That said there’s a couple safe bets. One of them is straight lines. Why? … Well, they’re easy to work with. But we have deeper reasons. Lots of stuff, when it changes, looks like it’s changing in a straight line. Take any curve that hasn’t got a corner or a jump or a break in it. There’s a straight line that looks close enough to it. Maybe not for long, but at least for some stretch. In the absence of a better idea of what ought to be right, a line is at least a starting point. You might learn something even if a line doesn’t fit well, and get ideas for why to look at particular other shapes.

So there’s good, steady mathematics business to be found in doing “linear regression”. That is, find the line that best fits a set of data points. What do we mean by “best fits”?

The mathematical community has an answer. I agree with it, surely to the comfort of the mathematical community. Here’s the premise. You have a bunch of data points, with a dependent variable ‘x’ and an independent variable ‘y’. So the data points are a bunch of points, $\left(x_j, y_j\right)$ for a couple values of j. You want the line that “best” matches that. Fine. In my pinball league case here, j is the whole numbers from 1 to 8. $x_j$ is … just j again. All right, as happens, this is more mechanism than we need for this problem. But there’s problems where it would be useful anyway. And for $y_j$, well, here:

j yj
1 467
2 420
3 472
4 473
5 472
6 455
7 479
8 462

For the linear regression, propose a line described by the equation $y = m\cdot x + b$. No idea what ‘m’ and ‘b’ are just yet. But. Calculate for each of the $x_j$ values what the projection would be, that is, what $m\cdot x_j + b$. How far are those from the actual $y_j$ data?

Are there choices for ‘m’ and ‘b’ that make the difference smaller? It’s easy to convince yourself there are. Suppose we started out with ‘m’ equal to 0 and ‘b’ equal to 472. That’s an okay fit. Suppose we started out with ‘m’ equal to 100,000,000 and ‘b’ equal to -2,038. That’s a crazy bad fit. So there must be some ‘m’ and ‘b’ that make for better fits.

Is there a best fit? If you don’t think much about mathematics the answer is obvious: of course there’s a best fit. If there’s some poor, some decent, some good fits there must be a best. If you’re a bit better-learned and have thought more about mathematics you might grow suspicious. That term ‘best’ is dangerous. Maybe there’s several fits that are all different but equally good. Maybe there’s an endless series of ever-better fits but no one best. (If you’re not clear how this could work, ponder: what’s the largest negative real number?)

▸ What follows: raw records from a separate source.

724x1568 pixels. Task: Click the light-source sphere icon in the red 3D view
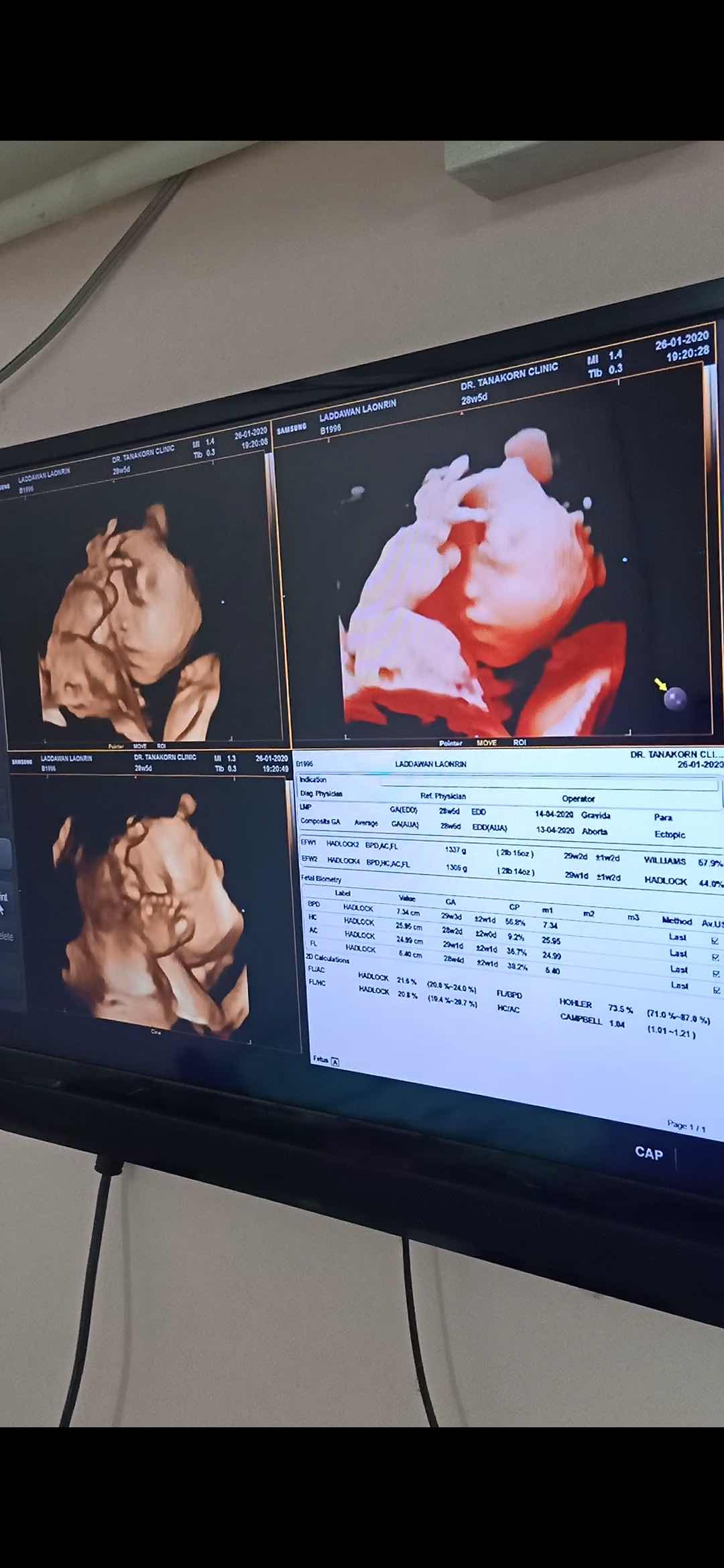(x=674, y=699)
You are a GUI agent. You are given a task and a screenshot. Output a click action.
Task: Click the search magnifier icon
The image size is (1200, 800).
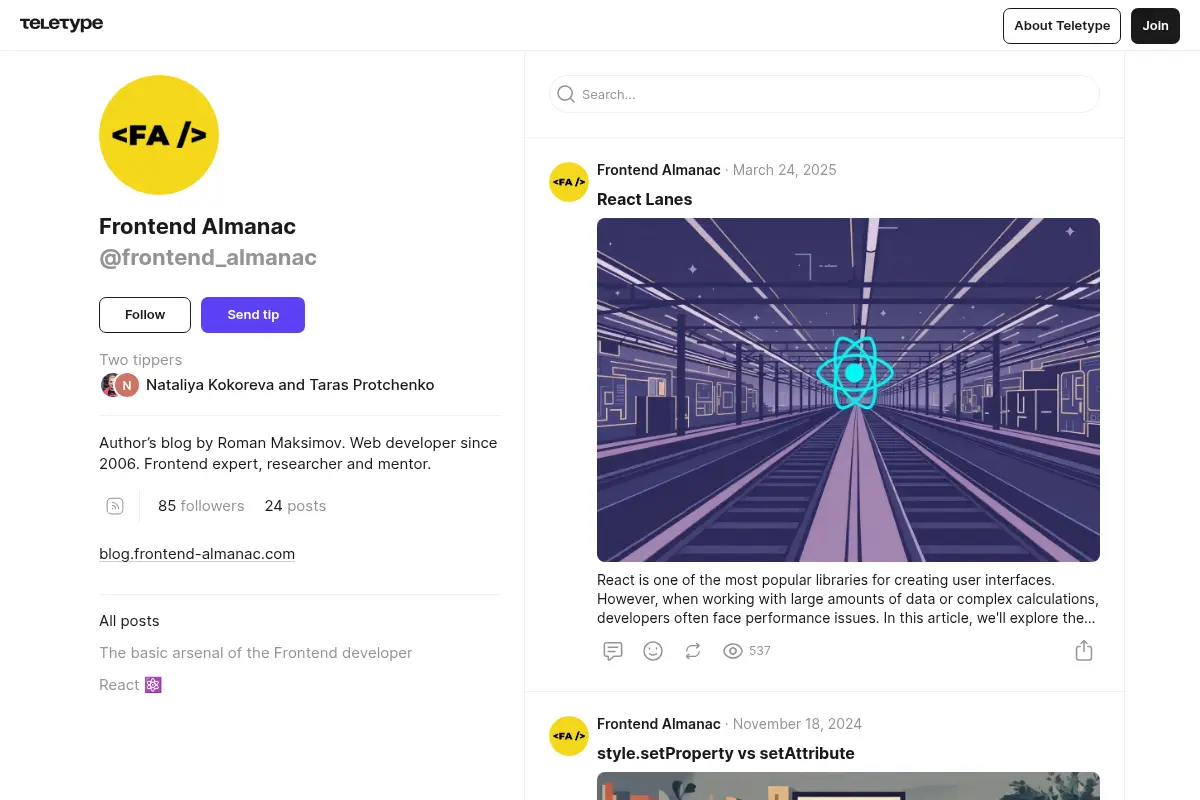tap(566, 94)
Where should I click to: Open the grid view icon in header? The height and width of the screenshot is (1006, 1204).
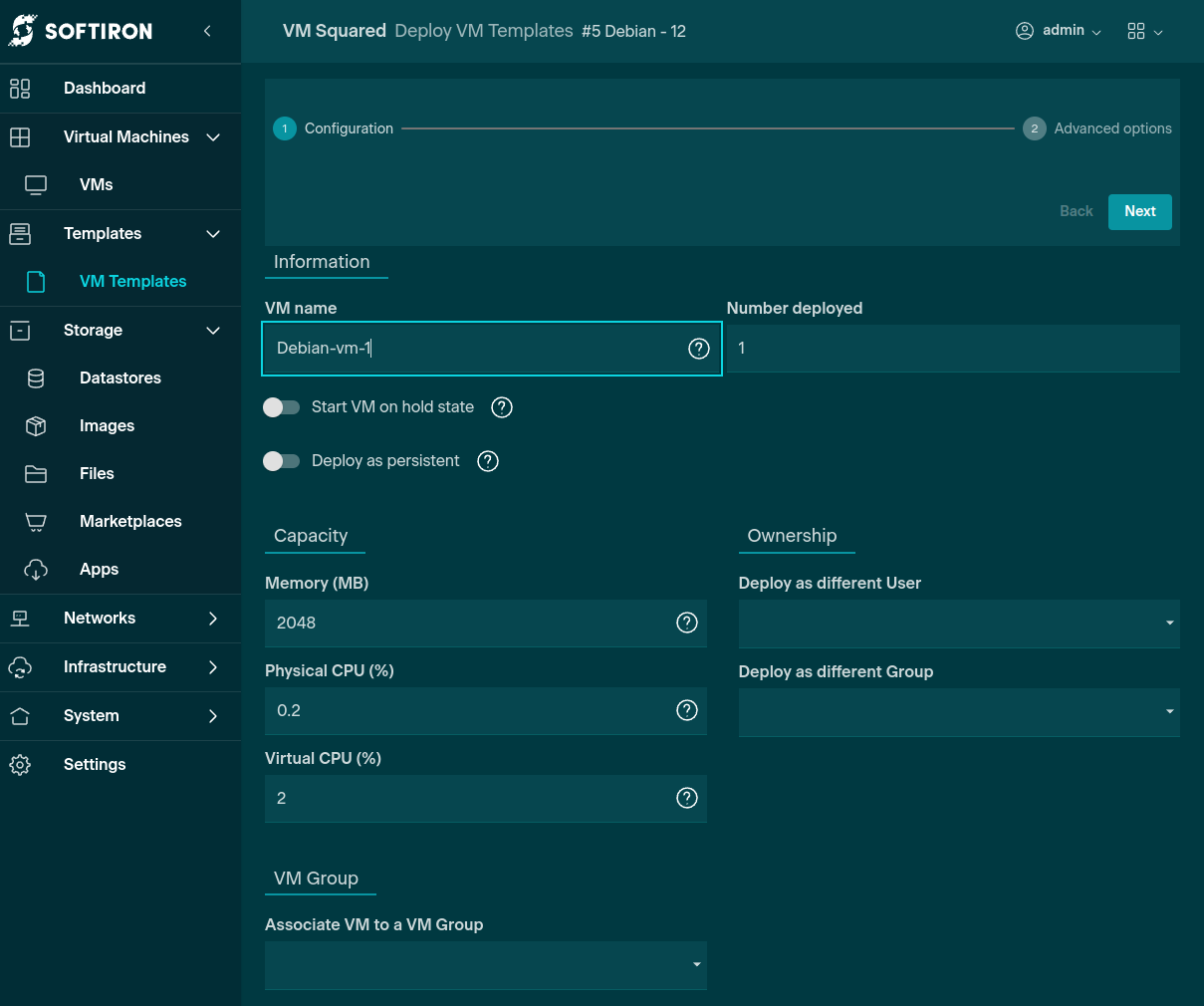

Good suspicions. If you learn a bit more mathematics you learn the calculus of variations. This is the study of how small changes in one quantity change something that depends on it; and it’s all about finding the maxima or minima of stuff. And that tells us that there is, indeed, a best choice for ‘m’ and ‘b’.

(Here I’m going to hedge. I’ve learned a bit more mathematics than that. I don’t think there’s some freaky set of data that will turn up multiple best-fit curves. But my gut won’t let me just declare that. There’s all kinds of crazy, intuition-busting stuff out there. But if there exists some data set that breaks linear regression you aren’t going to run into it by accident.)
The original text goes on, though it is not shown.